● PROBLEM TO SOLVE
Where the records below reach the line containing "Given: Pick the red color swatch", start transcribing, and end with the line containing "How do I perform: Open the 2 Quotes list?", exactly and with nothing else added.

● RECORDS FOR PROCESSING
[Start of Attachment]
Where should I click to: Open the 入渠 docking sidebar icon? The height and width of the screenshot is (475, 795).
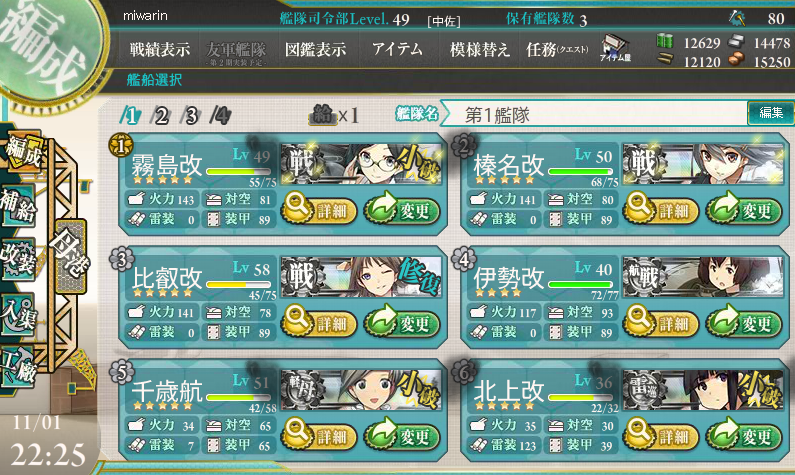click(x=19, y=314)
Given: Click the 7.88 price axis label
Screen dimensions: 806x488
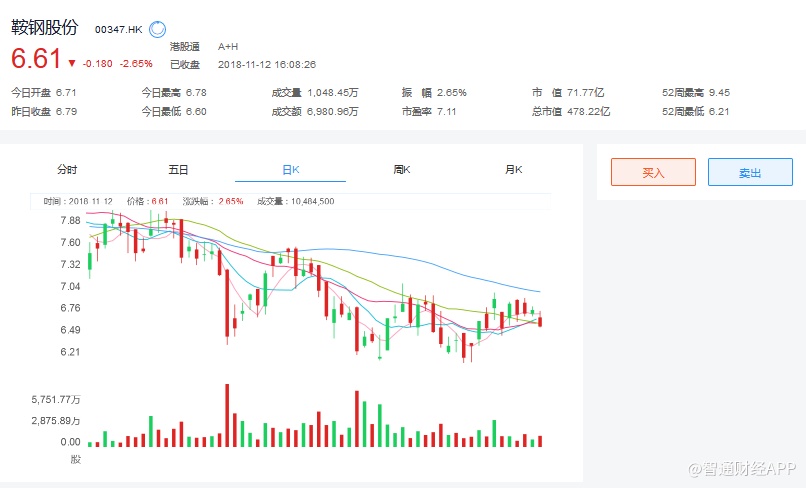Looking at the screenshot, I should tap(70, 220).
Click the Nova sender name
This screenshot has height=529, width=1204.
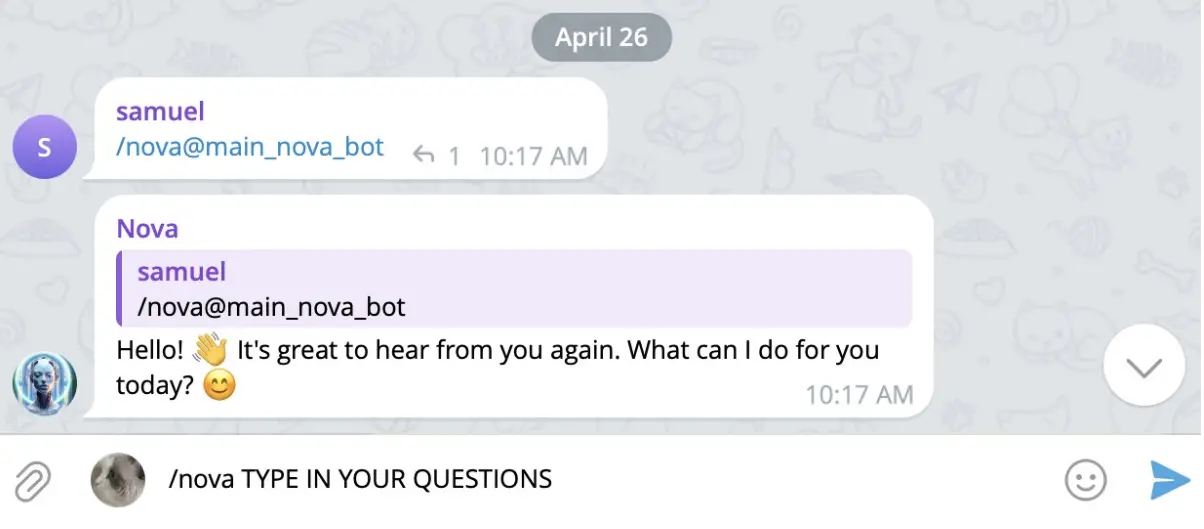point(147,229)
[End of Attachment]
[Start of Attachment]
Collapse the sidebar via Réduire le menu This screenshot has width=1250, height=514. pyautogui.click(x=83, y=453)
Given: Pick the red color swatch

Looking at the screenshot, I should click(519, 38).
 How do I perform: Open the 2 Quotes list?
[End of Attachment]
[Start of Attachment]
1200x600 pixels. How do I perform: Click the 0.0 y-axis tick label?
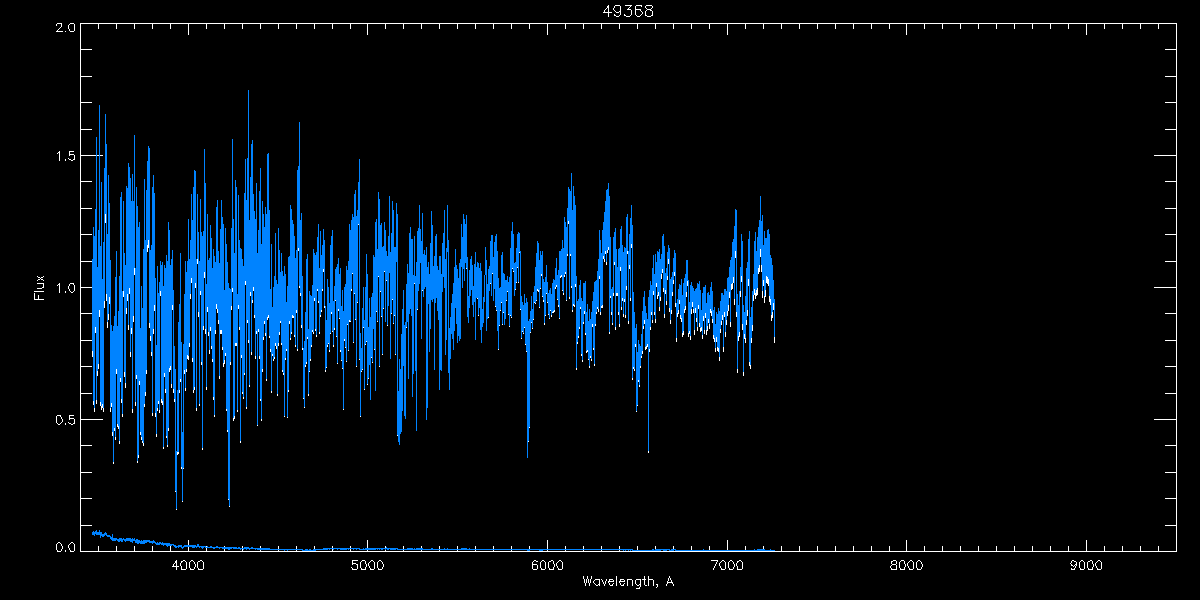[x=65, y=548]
[End of Attachment]
● YOUR RESPONSE
Given: Pick the red color swatch

Looking at the screenshot, I should click(519, 38).
 How do I perform: Open the 2 Quotes list?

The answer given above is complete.